A £1MILLION scheme to transform a town centre green space has been put forward.
Kirklees Council has come up with plans to renovate and remodel the St Peter's Church gardens.
The council has developed two different ideas and is about to submit them to the church's Diocesan Advisory Committee, which looks after church buildings, grounds and gardens, for its view.
A report to be put before the council's Cabinet tomorrow outlines the ideas.
A council spokesman said: "The gardens alongside the Parish Church are the only significant green open space within the ring road and a key space within the town centre.
"The gardens should provide an oasis of green space but use has been limited by a number of factors."
The report says the garden landscape has passed "maturity" which gives it an overgrown appearance, CCTV is blocked by parts of the garden and the secluded areas are frequented by people using drugs and alcohol.
The boundary wall also creates a barrier and entrance points don't allow a natural walk-through route.
Regional development agency Yorkshire Forward has allocated £40,000 to fund planning, research and consultation work for the project.
The first idea is based around a central circle of grass and raises the possibility of a performance area on the lawned section.
The second idea mirrors the footprint of the church and is more formal.
The report adds: "Both designs have been drawn up to keep maximum greenery.
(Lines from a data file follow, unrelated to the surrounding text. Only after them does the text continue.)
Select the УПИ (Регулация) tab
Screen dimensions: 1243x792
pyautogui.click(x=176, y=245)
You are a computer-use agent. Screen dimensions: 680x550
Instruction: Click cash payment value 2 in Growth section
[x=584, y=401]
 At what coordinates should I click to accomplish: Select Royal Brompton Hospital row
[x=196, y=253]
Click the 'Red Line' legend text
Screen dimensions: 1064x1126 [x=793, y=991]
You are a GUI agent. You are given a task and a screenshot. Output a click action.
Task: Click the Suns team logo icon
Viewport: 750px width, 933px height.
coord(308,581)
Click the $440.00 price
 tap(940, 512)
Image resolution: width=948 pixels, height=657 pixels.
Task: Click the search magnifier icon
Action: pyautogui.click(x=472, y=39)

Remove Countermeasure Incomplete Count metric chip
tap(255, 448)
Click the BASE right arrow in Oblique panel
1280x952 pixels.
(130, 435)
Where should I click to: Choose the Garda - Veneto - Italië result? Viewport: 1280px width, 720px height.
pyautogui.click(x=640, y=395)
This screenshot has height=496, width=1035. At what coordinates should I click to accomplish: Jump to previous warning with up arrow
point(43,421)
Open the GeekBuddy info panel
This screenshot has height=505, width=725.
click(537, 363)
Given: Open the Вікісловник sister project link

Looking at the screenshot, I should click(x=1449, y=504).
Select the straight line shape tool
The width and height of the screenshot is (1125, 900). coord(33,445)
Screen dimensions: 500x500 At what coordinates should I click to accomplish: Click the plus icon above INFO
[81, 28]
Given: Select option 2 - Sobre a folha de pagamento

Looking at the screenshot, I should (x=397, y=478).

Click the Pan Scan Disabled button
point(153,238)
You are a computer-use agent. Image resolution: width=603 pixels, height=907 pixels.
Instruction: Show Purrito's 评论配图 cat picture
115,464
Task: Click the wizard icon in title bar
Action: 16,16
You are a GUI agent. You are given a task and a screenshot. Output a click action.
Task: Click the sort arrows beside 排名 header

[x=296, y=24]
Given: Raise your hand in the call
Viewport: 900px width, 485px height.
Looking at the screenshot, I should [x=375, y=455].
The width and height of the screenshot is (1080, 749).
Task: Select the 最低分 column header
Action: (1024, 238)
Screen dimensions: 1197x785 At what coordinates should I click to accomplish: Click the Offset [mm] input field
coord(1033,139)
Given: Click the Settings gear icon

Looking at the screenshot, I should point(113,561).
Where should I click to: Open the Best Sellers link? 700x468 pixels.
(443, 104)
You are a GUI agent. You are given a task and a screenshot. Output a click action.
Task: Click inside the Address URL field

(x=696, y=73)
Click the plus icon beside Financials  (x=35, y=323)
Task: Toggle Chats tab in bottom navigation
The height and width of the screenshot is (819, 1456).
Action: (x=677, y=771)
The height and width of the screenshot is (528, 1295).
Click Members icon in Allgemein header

Low planting and fewer trees are proposed to open the space up and reduce 'hidden corners' to improve public safety.
"Images could be projected on the post office building wall and used as an information board."
A notional £950,000 has been earmarked within Yorkshire Forward's Huddersfield Urban Renaissance programme with a further £300,000 being drawn from the regeneration capital budget to put the final design into reality.
The Rev Catherine Ogle, Vicar of Huddersfield, welcomed the plans.
She said: "It is very good news and long overdue.
"The gardens are in need of a facelift and there are also concerns about public safety, which is very important".
As well as local groups including the Civic Society, Town Centre Association and neighbouring Methodist Mission, local people will also have a chance to air their views.
A public consultation will be held in early December.
Analysis of the consultation will be sorted by early January and the final design will be drawn up and costed by the end of March 2007 with work starting later that year.